* [Activity]:
Counting every line in the entries below where the word "heading" occurs, report how many there are. Give only that number.

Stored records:
=== Section Start ===
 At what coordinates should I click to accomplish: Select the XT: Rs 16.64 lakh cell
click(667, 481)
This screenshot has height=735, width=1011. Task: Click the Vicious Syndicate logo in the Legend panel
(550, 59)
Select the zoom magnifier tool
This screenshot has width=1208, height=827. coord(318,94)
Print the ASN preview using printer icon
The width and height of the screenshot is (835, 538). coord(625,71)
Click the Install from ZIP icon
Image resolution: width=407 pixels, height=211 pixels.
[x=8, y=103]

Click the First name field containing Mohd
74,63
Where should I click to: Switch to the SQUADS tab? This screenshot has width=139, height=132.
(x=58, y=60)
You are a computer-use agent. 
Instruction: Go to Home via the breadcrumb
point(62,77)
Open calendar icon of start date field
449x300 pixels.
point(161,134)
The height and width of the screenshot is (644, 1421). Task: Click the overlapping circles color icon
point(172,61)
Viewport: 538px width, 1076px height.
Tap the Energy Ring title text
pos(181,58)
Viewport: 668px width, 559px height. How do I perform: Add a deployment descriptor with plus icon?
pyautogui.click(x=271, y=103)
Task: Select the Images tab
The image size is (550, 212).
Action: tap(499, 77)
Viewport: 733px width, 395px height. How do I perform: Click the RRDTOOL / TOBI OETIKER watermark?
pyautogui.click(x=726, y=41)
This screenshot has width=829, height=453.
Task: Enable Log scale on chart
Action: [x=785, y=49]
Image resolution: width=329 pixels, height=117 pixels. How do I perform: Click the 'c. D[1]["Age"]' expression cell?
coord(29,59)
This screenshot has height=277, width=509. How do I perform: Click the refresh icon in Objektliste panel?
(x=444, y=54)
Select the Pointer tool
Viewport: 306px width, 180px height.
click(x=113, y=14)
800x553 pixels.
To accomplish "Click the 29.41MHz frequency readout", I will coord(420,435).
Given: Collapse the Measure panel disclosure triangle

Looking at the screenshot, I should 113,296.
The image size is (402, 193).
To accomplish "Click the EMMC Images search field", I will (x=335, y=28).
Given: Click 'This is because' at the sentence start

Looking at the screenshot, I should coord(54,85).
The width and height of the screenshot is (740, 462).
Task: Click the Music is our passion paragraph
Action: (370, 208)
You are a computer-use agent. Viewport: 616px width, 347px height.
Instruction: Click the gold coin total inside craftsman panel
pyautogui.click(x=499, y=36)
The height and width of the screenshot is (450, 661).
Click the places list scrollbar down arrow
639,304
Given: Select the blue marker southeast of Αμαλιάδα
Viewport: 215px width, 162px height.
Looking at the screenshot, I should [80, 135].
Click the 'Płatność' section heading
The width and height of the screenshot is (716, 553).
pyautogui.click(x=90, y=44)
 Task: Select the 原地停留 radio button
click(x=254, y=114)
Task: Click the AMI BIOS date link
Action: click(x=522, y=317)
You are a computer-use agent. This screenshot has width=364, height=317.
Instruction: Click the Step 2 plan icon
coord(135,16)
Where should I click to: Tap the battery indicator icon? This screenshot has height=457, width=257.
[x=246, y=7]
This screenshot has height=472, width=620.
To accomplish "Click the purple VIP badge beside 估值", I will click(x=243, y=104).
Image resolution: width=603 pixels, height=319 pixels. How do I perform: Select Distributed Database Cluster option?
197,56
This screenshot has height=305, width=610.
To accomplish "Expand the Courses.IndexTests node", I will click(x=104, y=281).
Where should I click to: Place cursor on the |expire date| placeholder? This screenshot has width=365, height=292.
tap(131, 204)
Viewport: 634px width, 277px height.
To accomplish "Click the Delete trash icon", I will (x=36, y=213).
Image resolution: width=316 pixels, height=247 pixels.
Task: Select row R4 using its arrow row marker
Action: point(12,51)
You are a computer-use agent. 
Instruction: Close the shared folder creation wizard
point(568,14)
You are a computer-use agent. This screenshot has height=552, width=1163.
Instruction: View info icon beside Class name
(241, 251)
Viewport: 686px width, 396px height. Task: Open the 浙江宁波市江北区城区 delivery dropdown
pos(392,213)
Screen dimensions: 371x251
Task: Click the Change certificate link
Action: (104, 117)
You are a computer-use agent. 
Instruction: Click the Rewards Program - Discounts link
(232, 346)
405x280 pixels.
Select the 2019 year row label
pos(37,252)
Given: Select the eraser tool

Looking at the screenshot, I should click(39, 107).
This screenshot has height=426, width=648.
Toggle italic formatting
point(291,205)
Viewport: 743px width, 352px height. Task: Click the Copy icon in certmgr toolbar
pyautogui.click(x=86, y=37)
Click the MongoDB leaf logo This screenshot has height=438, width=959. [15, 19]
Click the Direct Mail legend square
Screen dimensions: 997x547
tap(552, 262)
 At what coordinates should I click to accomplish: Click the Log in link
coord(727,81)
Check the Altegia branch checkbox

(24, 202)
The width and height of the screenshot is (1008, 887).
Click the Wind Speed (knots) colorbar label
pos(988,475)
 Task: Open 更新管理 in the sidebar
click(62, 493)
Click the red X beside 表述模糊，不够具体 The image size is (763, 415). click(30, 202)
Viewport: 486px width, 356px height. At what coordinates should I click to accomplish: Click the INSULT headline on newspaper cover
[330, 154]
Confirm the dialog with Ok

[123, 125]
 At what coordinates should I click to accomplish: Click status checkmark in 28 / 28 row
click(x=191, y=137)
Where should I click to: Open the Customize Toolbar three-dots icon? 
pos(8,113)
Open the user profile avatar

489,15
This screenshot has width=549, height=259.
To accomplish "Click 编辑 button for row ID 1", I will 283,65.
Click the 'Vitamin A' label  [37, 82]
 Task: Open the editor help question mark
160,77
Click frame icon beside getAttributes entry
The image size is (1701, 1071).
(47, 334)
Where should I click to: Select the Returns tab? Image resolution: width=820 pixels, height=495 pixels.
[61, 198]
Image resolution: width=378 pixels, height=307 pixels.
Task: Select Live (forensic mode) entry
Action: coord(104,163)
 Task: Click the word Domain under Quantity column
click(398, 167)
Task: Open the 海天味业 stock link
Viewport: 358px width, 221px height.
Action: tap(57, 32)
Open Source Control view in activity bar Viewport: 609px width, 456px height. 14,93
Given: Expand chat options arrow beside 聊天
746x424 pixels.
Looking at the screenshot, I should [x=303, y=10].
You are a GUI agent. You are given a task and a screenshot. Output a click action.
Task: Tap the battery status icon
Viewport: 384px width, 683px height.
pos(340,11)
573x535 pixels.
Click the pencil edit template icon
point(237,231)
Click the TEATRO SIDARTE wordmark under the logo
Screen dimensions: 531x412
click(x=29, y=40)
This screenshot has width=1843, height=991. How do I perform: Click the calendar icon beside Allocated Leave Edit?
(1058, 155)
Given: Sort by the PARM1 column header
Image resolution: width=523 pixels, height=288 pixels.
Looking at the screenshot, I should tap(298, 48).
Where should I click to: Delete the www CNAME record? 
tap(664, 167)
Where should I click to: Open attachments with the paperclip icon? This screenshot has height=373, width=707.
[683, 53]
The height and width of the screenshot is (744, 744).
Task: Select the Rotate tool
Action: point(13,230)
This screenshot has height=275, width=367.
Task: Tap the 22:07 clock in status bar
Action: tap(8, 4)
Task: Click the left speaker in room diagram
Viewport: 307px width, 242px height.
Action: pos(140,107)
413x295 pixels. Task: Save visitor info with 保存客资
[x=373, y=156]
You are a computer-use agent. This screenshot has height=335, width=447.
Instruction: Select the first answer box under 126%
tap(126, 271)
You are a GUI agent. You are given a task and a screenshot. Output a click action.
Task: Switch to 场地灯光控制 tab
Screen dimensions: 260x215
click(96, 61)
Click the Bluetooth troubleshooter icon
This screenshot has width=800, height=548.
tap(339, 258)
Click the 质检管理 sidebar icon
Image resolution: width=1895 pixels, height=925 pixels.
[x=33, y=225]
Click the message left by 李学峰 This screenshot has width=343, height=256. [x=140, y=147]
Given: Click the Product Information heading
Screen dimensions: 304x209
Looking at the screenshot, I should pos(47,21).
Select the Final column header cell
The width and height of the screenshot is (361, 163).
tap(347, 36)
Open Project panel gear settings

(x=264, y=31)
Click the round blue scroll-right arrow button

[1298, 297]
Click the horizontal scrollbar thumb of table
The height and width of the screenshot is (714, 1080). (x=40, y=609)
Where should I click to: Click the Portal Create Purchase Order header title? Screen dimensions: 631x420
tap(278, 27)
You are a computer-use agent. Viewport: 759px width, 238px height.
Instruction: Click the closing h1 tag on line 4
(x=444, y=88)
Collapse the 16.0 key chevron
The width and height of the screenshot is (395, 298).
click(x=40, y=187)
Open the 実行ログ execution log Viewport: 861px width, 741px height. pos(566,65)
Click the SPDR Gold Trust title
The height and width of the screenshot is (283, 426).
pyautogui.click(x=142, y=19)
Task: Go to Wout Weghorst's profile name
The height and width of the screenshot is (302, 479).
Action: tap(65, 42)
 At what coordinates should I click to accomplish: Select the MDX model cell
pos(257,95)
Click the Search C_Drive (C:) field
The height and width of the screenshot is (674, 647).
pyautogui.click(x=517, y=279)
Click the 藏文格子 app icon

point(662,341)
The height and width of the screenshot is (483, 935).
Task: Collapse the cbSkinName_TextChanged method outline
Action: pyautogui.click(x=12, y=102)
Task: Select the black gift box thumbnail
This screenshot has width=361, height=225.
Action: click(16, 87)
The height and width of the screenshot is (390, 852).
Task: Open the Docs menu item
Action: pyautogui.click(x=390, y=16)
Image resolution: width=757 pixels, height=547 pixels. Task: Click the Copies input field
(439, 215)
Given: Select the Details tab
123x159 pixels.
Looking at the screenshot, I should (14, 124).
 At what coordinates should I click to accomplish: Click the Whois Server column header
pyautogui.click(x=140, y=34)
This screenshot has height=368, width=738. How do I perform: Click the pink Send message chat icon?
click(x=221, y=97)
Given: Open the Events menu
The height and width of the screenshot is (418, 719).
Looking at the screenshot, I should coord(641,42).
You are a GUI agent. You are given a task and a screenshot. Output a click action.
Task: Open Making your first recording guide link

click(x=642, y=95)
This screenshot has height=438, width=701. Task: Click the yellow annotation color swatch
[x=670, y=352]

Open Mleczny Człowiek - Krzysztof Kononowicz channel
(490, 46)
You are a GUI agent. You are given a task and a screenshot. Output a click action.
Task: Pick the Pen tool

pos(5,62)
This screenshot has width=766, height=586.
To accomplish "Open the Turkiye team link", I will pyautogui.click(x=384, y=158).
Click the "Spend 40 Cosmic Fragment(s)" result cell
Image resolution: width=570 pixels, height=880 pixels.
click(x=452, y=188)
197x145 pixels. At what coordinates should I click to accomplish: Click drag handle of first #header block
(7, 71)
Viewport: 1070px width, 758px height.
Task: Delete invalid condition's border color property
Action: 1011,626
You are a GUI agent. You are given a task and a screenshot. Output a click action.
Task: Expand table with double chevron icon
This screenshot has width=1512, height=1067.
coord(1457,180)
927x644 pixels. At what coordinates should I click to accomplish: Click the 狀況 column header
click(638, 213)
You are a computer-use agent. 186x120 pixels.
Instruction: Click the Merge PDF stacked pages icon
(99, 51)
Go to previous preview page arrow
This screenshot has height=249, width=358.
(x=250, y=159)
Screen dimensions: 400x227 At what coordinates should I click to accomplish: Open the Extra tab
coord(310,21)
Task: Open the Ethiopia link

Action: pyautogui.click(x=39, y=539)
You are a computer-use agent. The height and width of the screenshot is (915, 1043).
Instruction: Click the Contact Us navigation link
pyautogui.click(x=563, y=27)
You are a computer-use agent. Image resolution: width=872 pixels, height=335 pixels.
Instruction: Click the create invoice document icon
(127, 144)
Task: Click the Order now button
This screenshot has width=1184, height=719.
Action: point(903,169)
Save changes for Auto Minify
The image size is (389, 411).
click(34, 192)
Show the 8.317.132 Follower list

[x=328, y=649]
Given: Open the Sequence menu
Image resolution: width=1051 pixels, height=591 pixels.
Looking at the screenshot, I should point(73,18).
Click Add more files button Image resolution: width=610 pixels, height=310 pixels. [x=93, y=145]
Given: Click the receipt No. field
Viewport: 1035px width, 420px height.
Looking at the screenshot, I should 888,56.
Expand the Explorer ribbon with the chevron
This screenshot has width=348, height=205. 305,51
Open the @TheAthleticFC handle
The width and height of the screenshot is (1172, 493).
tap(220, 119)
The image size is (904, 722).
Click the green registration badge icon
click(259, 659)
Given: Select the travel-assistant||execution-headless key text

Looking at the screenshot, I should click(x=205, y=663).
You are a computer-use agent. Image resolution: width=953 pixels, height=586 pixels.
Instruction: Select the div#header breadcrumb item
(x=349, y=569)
=== Section End ===
* [Task solution]:
2